## Introduction

Welcome to our research study where we delve into the intricate world of financial analytics. The following abstract outlines our exploration of advanced statistical models and machine learning techniques, marking a departure from traditional analytical methods. Our work focuses on the critical evaluation of model robustness and introduces specialized cross-validation techniques suitable for the financial domain. The insights presented aim to bridge the gap between theoretical finance and practical application, ensuring the reliability of financial models in complex market environments.

### Abstract
This research explores the integration of advanced statistical models and machine learning in financial analytics, representing a shift from traditional to advanced, data-driven methods. We address a critical gap in quantitative finance: the need for robust model evaluation and out-of-sample testing methodologies, particularly tailored cross-validation techniques for financial markets. We present a comprehensive framework to assess these methods, considering the unique characteristics of financial data like non-stationarity, autocorrelation, and regime shifts. Through our analysis, we unveil the marked superiority of the Combinatorial Purged (CPCV) method in mitigating overfitting risks, outperforming traditional methods like K-Fold, Purged K-Fold, and especially Walk-Forward, as evidenced by its lower Probability of Backtest Overfitting (PBO) and superior Deflated Sharpe Ratio (DSR) Test Statistic. Walk-Forward, by contrast, exhibits notable shortcomings in false discovery prevention, characterized by increased temporal variability and weaker stationarity. This contrasts starkly with CPCV's demonstrable stability and efficiency, confirming its reliability for financial strategy development. The analysis also suggests that choosing between Purged K-Fold and K-Fold necessitates caution due to their comparable performance and potential impact on the robustness of training data in out-of-sample testing. Our investigation utilizes a Synthetic Controlled Environment incorporating advanced models like the Heston Stochastic Volatility, Merton Jump Diffusion, and Drift-Burst Hypothesis, alongside regime-switching models. This approach provides a nuanced simulation of market conditions, offering new insights into evaluating cross-validation techniques. Our study underscores the necessity of specialized validation methods in financial modeling, especially in the face of growing regulatory demands and complex market dynamics. It bridges theoretical and practical finance, offering a fresh outlook on financial model validation. Highlighting the significance of advanced cross-validation techniques like CPCV, our research enhances the reliability and applicability of financial models in decision-making.

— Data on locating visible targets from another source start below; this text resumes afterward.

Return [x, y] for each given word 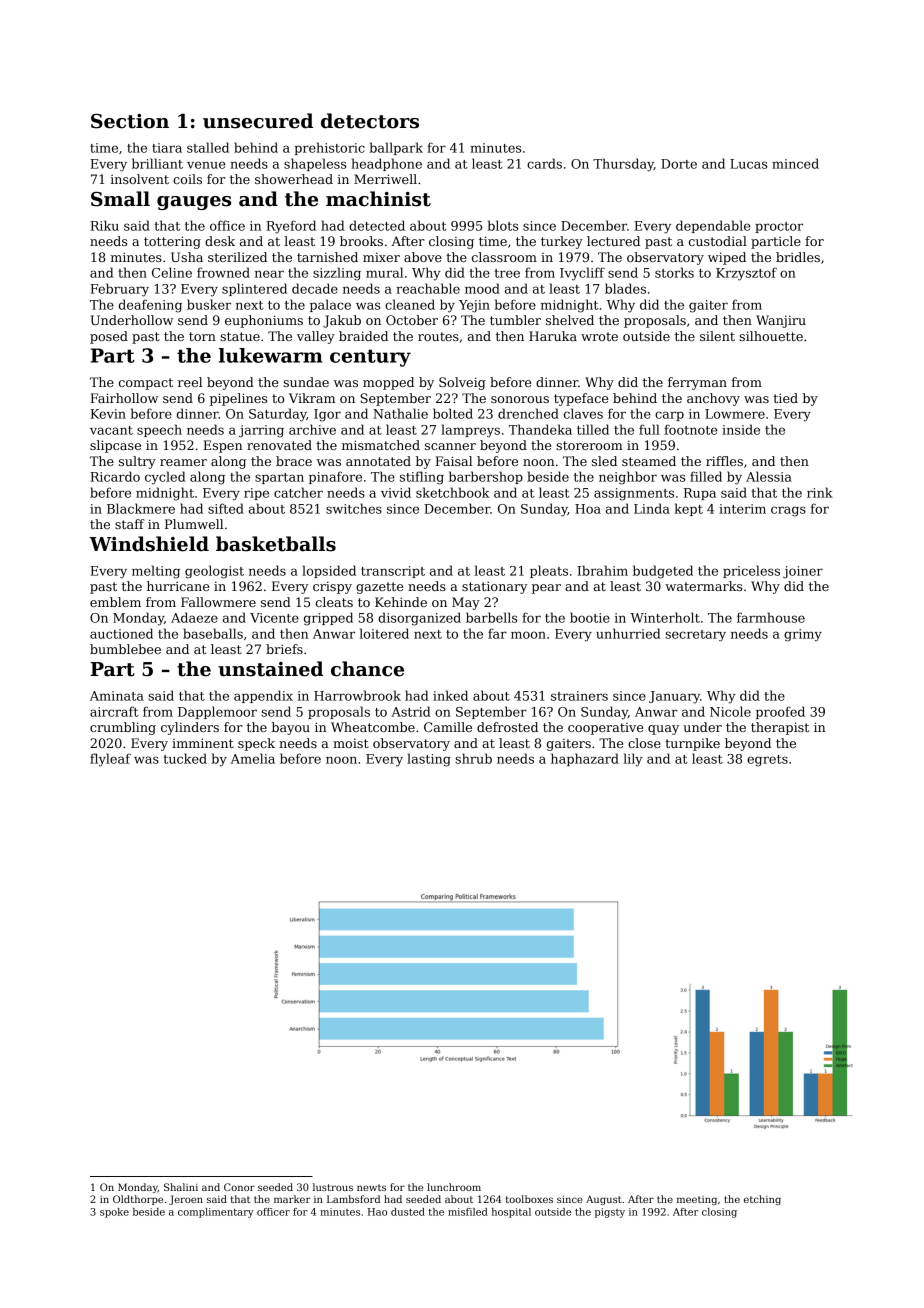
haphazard [585, 759]
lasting [429, 760]
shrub [473, 758]
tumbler [515, 320]
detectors [370, 121]
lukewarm [271, 355]
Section [130, 121]
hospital [511, 1213]
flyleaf [110, 760]
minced [795, 163]
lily [633, 760]
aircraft [114, 711]
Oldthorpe [138, 1200]
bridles [798, 257]
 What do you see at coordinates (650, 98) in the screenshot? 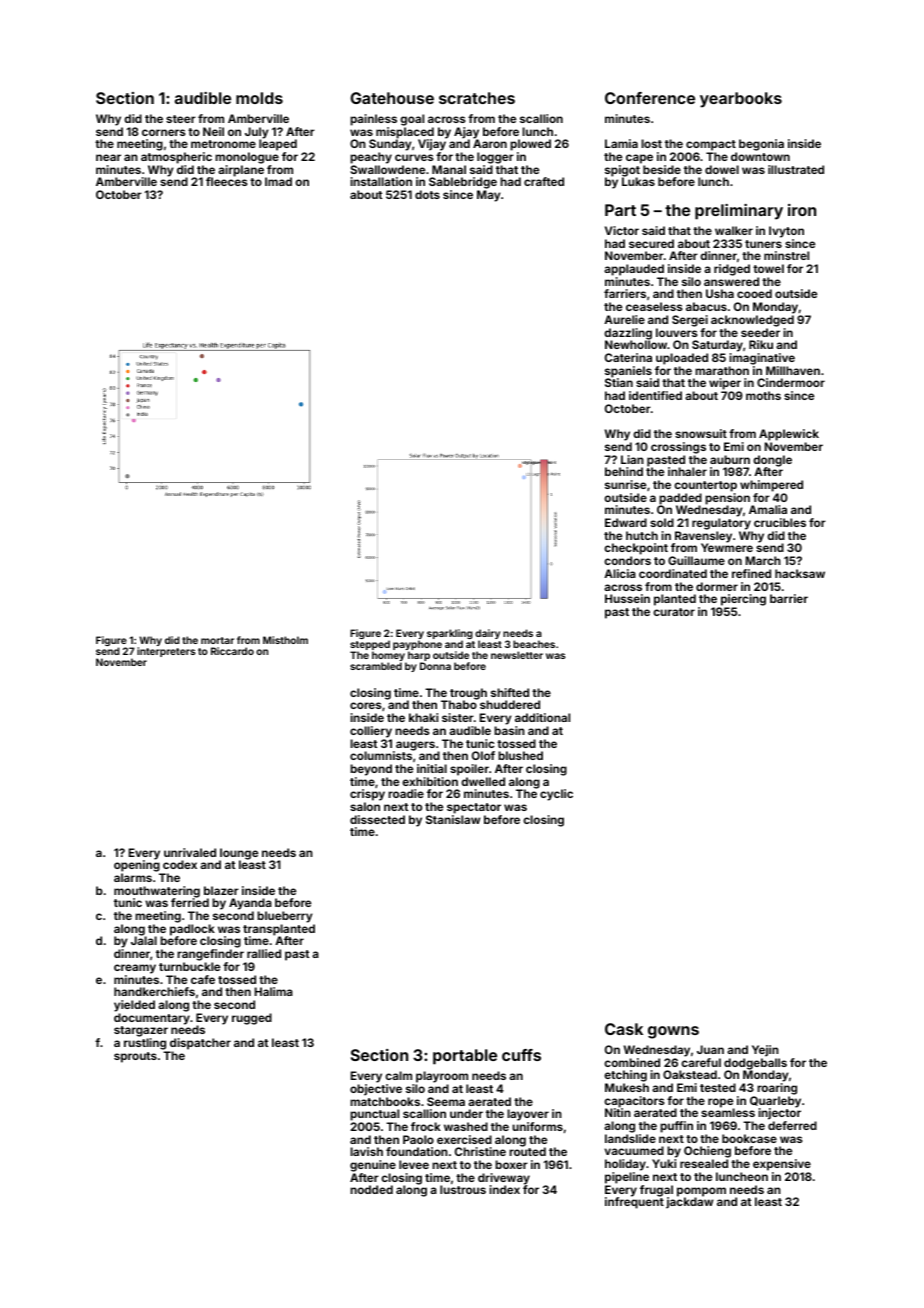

## Import Libraries and Modules
In this section, we are importing the necessary libraries and modules required for our financial analytics. We have standard libraries such as `numpy` and `pandas` for data manipulation, and we import various machine learning models and tools from `scikit-learn` and `xgboost`. Additionally, we utilize `joblib` for improving the performance of our models. The `RiskLabAI` package provides us with synthetic data generation and backtesting functionality, which is crucial for our analysis of financial models.



In [None]:
import numpy as np
import pandas as pd
from sklearn.neighbors import KNeighborsClassifier
from sklearn.tree import DecisionTreeClassifier
from sklearn.pipeline import Pipeline
from sklearn.preprocessing import StandardScaler
from sklearn.pipeline import make_pipeline
from xgboost import XGBClassifier
from joblib import Parallel, delayed
from joblib_progress import joblib_progress

In [None]:
from RiskLabAI.data.synthetic_data import drift_volatility_burst, parallel_generate_prices
from RiskLabAI.backtest import backtset_overfitting_simulation

## Simulation Parameters
Here we define the simulation parameters such as the number of jobs (`N_JOBS`), paths (`N_PATHS`), and the total time (`TOTAL_TIME`). These parameters will be used to create a synthetic controlled environment that simulates market conditions, allowing us to evaluate our cross-validation techniques effectively.


In [None]:
N_JOBS = 24
N_PATHS = 1000
TOTAL_TIME = 40
N_STEPS = int(252 * TOTAL_TIME)
RISK_FREE_RATE = 0.05
STEP_RISK_FREE_RATE = np.log(1 + RISK_FREE_RATE) / N_STEPS * TOTAL_TIME
RANDOM_STATE = 0
OVERFITTING_PARTITIONS_LENGTH = 252

## Market Regime Parameters and Custom Pipeline
We define parameters for market regimes, using a `drift_volatility_burst` function to simulate market conditions, including calm, volatile, and speculative bubble regimes. These regimes are characterized by specific Heston model parameters such as mean return (`mu`), rate at which variance reverts to theta (`kappa`), long-run average price variance (`theta`), and others.


In [None]:
x = 0.35

bubble_drifts, bubble_volatilities = drift_volatility_burst(
    bubble_length=5 * 252, 
    a_before=x, 
    a_after=-x, 
    b_before=0.6 * x, 
    b_after=0.6 * x, 
    alpha=0.75, 
    beta=0.45,
    explosion_filter_width=0.1
)
# Dictionary of Heston parameters for different market regimes
regimes = {
    'calm': {
        'mu': 0.1,
        'kappa': 3.98,
        'theta': 0.029,
        'xi': 0.389645311,
        'rho': -0.7,
        'lam': 121,
        'm': -0.000709,
        'v': 0.0119
    },
    'volatile': {
        'mu': 0.1,
        'kappa': 3.81,
        'theta': 0.25056,
        'xi': 0.59176974,
        'rho': -0.7,
        'lam': 121,
        'm': -0.000709,
        'v': 0.0119
    },
    'speculative_bubble': {
        'mu': list(bubble_drifts),
        'kappa': 1,
        'theta': list(bubble_volatilities),
        'xi': 0,
        'rho': 0,
        'lam': 0,
        'm': 0,
        'v': 0.00000001
    },
}

In [None]:
class CustomPipeline(Pipeline):
    @classmethod
    def from_existing_pipeline(cls, existing_pipeline, memory=None, verbose=False):
        return cls(steps=existing_pipeline.steps, memory=memory, verbose=verbose)
        
    def fit(self, X, y=None, **fit_params):
        if 'sample_weight' in fit_params:
            sample_weight = fit_params.pop('sample_weight')
            for step_name, _ in self.steps:
                fit_params[f"{step_name}__sample_weight"] = sample_weight
        return super().fit(X, y, **fit_params)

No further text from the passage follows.